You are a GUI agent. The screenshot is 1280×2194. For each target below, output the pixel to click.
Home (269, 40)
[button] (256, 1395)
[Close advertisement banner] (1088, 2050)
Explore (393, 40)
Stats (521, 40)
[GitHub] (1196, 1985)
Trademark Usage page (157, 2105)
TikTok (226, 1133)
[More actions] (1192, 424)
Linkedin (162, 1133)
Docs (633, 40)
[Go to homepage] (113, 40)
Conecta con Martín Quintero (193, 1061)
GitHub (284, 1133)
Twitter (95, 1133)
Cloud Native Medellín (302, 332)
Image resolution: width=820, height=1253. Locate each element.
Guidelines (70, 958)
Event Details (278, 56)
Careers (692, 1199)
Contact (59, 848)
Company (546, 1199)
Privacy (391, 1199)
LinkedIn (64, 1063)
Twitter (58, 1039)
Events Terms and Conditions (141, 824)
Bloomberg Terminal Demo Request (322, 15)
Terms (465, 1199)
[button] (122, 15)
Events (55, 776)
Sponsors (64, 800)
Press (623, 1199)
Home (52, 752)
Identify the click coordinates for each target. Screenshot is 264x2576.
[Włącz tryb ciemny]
------------
_TASK TO COMPLETE:_ Set down again, word for word, the stretch of records from the line with "Cloud Native Medellín (302, 332)" to the line with "Identify the click", both of those lines included.

_RESPONSE TO THE EXERCISE:_
Cloud Native Medellín (302, 332)
Image resolution: width=820, height=1253. Locate each element.
Guidelines (70, 958)
Event Details (278, 56)
Careers (692, 1199)
Contact (59, 848)
Company (546, 1199)
Privacy (391, 1199)
LinkedIn (64, 1063)
Twitter (58, 1039)
Events Terms and Conditions (141, 824)
Bloomberg Terminal Demo Request (322, 15)
Terms (465, 1199)
[button] (122, 15)
Events (55, 776)
Sponsors (64, 800)
Press (623, 1199)
Home (52, 752)
Identify the click coordinates for each target. Screenshot is 264x2576.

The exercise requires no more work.